How? Deloitte says blockchain technology can help in three ways: by reducing the time and expense of financial transactions, by supporting alternative identification solutions such as biometrics for people who don’t possess more traditional IDs, and by eliminating the need to depend on a single third-party authority for trust in the system’s validity.

But what about cryptocurrencies in particular? With so many digital tokens used mostly for investment purposes, how could they benefit the unbanked and underbanked?

“A good replacement for access to a transaction account could be access to a universally accepted and secure cryptocurrency,” writes economic and social systems researcher Jan Ohnesorge in a 2018 paper for the German Development Institute. “It would enable payments, offer the possibility to store money and could also provide a gateway to other financial services (blockchain-powered or not).”

However, while cryptocurrencies typically offer the benefit of not having formal access restrictions, Ohnesorge notes that their user-friendliness needs improving.

“This might also increase adoption rates, which are arguably the biggest hindrance to fulfilling the game-changing potential of distributed ledgers,” he adds.

The digital wallet service Abra, for example, enables peer-to-peer transfers in a variety of fiat and crypto currencies. All users typically need is a smartphone with the app, which lets them quickly send and receive funds around the world. While the transactions use Bitcoin traders called ‘tellers’ and cryptocurrencies to enable such exchanges, users don’t have to understand what cryptocurrencies are – and might not even realise that cryptocurrencies are being used to pave the way for Abra’s services.

“No bank account is required, which means anyone, anywhere in the world can participate as long as they have internet access through a smart phone,” Andreas Freund – blockchain advisory head for Tata Consultancy Services – writes in the recently published “Handbook of Blockchain, Digital Finance, and Inclusion”.

In the Philippines, where as many as 70 per cent of residents are unbanked, Unionbank has partnered with ConsenSys and a number of other banks and tech companies to create an Ethereum-based payment platform for rural banks. Designed to support domestic remittances, Project i2i aims to “overcome the challenges of connectivity and lack of basic technological resources across rural areas, and to build the infrastructure that would effectively bring the rural banks into the domestic financial system, together with the customers they serve.”

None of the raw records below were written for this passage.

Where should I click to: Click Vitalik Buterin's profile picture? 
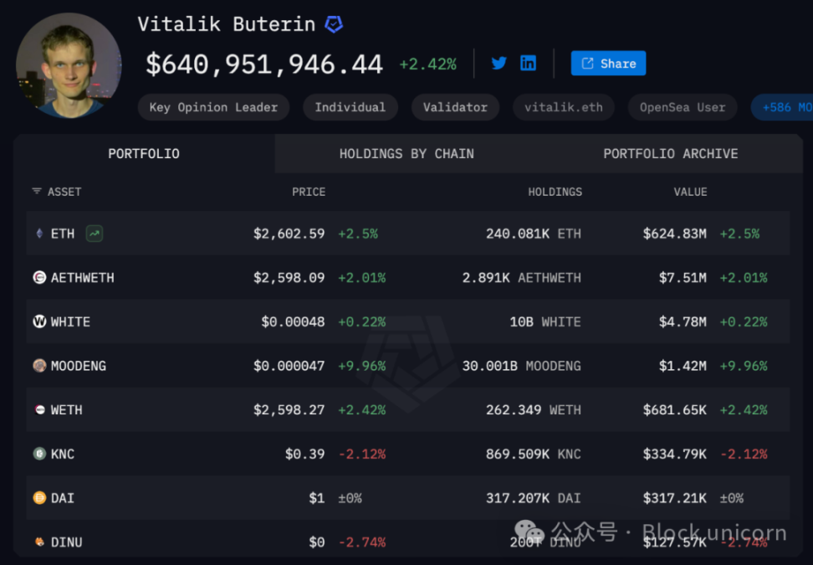point(69,64)
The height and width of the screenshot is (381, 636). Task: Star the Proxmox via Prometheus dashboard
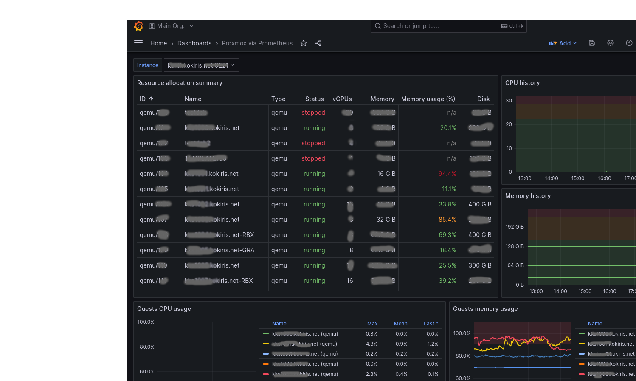pos(304,43)
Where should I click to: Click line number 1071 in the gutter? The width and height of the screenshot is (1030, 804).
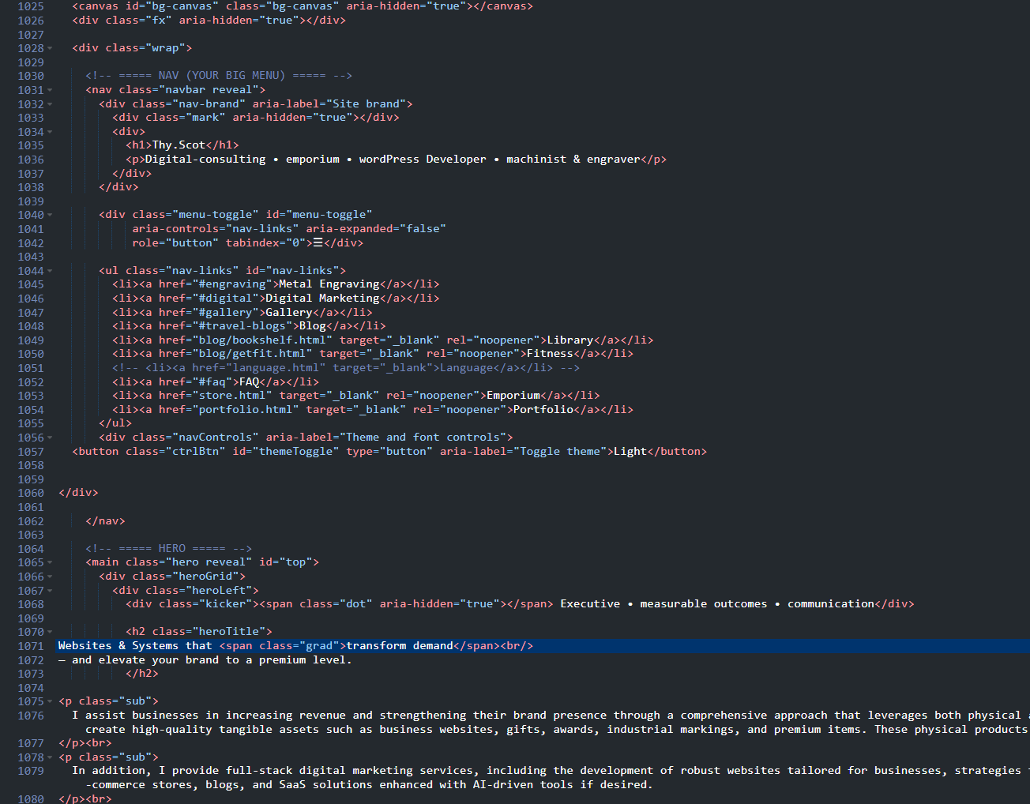pos(31,646)
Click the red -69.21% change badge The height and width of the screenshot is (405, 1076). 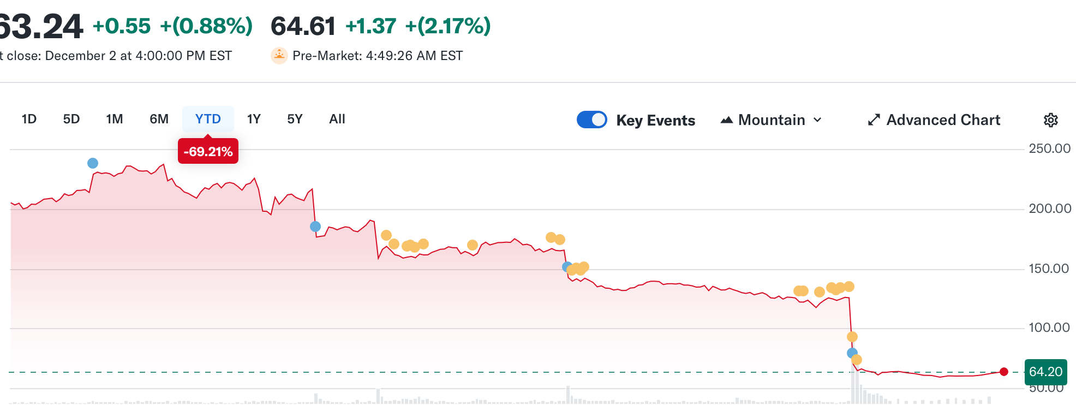click(x=208, y=152)
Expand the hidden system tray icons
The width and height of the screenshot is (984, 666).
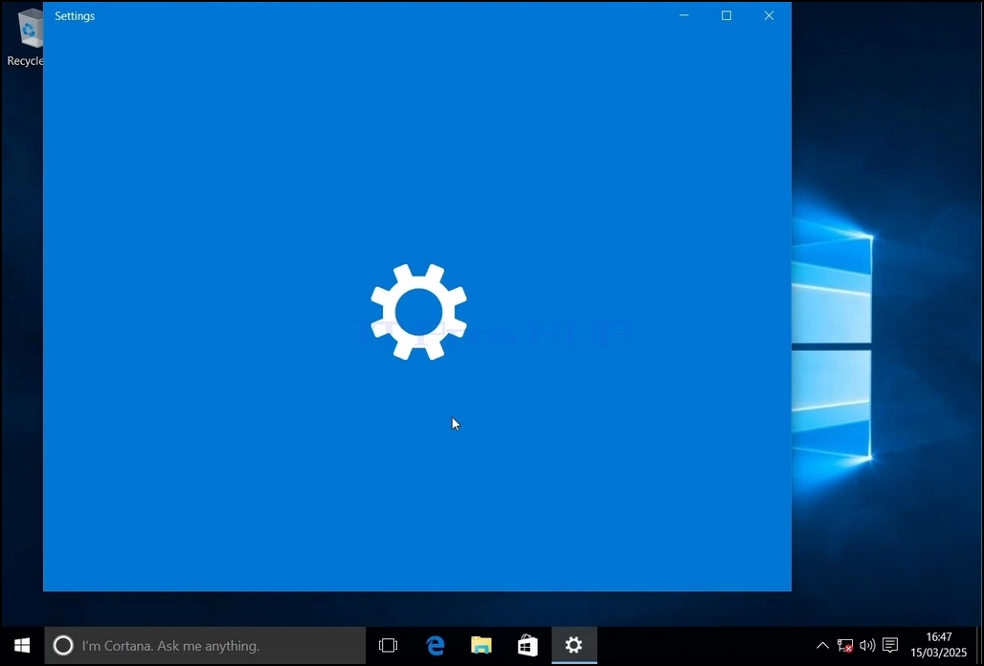pyautogui.click(x=822, y=645)

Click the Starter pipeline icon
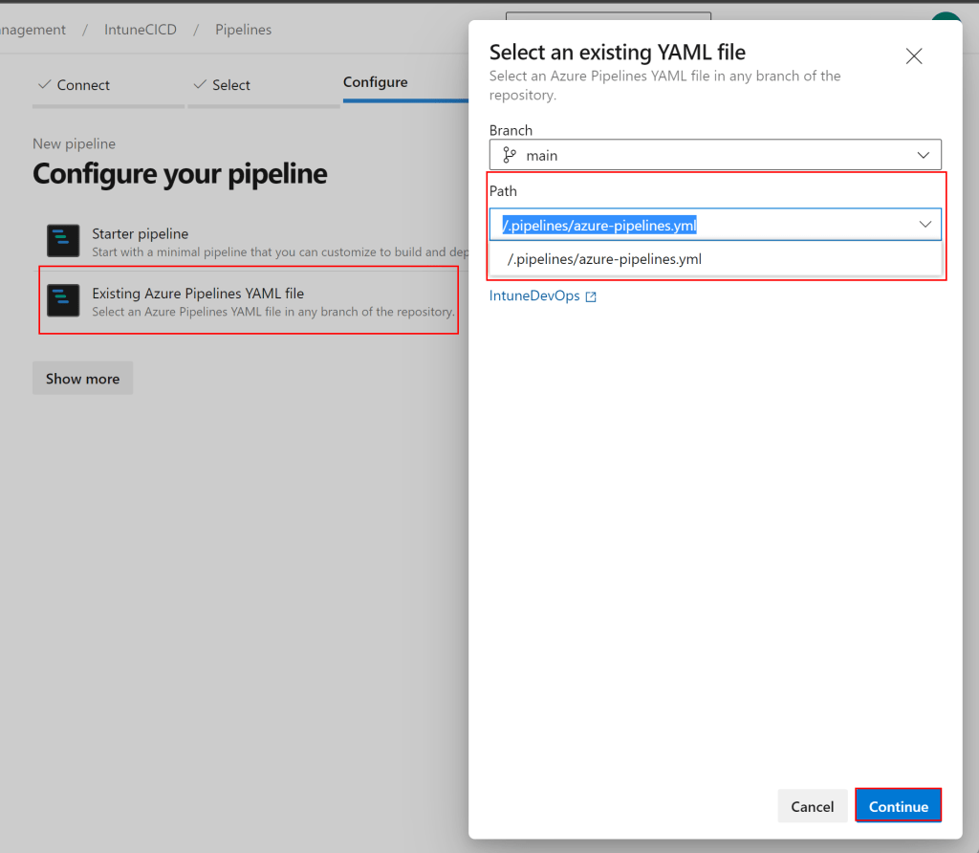[63, 242]
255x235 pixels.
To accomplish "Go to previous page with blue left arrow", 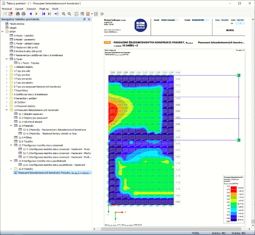I will click(x=31, y=14).
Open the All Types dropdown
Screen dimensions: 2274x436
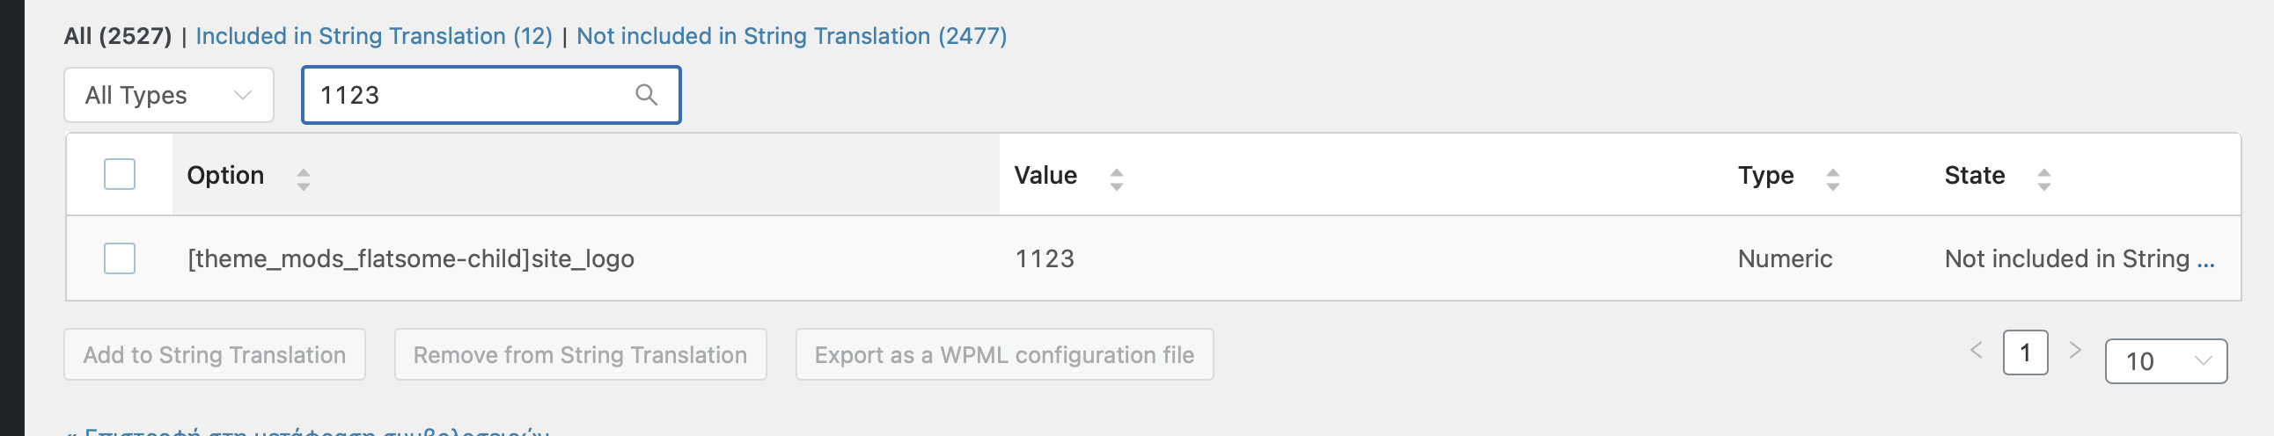coord(169,94)
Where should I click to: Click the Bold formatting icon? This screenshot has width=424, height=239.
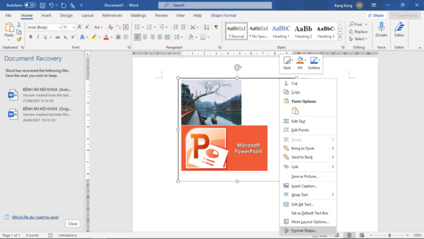coord(31,37)
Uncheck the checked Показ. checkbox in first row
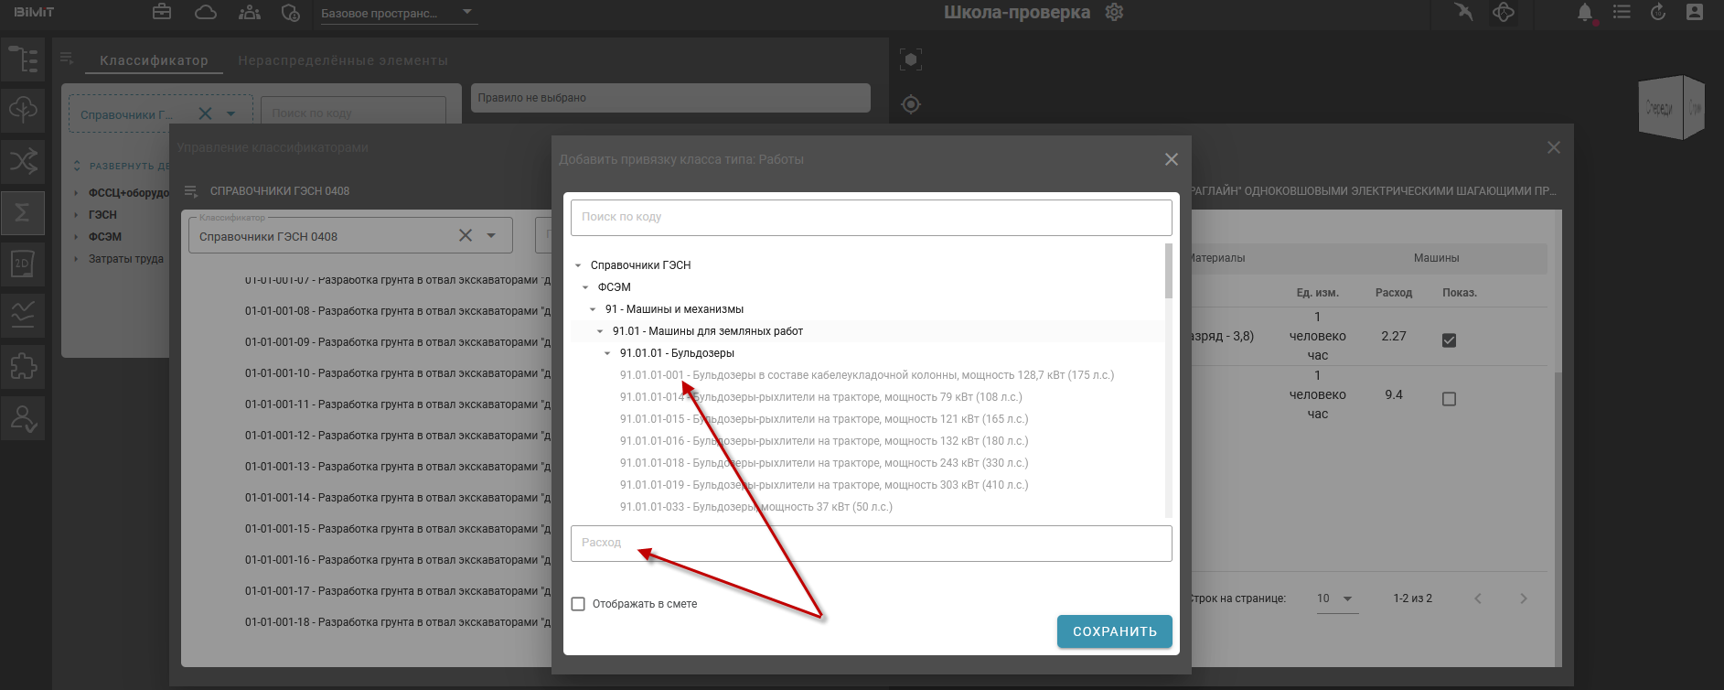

“The Philippines is a rapidly emerging economy with a population of over 100 million," ConsenSys noted in its i2i case study. “However, two thirds of its population lives on less than $2 a day and remains unbanked. This means that 70 million Filipinos have severely limited access to both the domestic and global financial ecosystems. This is a significant problem when up to 10 per cent of the Philippines’ GDP is made up of international remittances sent from overseas workers to family members across the country.”

Another Silicon Valley startup, the nonprofit-supported Stellar, was founded in 2014 with a mission to “promote global financial access, literacy, and inclusion” through low-cost financial services. Stellar and its partners support this mission through an open-source protocol, a global transaction network and a native cryptocurrency called Lumens, which isn’t mined but is distributed through a combination of direct signups, partnerships and a Bitcoin program.

Using Stellar’s protocol, IBM in March launched its Blockchain World Wire for real-time global payments.

“We’ve created a new type of payment network designed to accelerate remittances and transform cross-border payments to facilitate the movement of money in countries that need it most,” IBM Blockchain general manager Marie Wieck said in a company press release. “By creating a network where financial institutions support multiple digital assets, we expect to spur innovation and improve financial inclusion worldwide.”

IBM’s wire service currently supports payments in 72 countries.

“Personally, I think cryptocurrencies could very well serve as a viable settlement instrument,” IBM Blockchain head Jesse Lund told Forbes recently. “We’ve started with Lumens, which is the native asset of the Stellar network, but we already have the capacity to introduce other cryptocurrencies that could include Bitcoin or Ether. We will add more digital assets based on client demand and participants on the network.”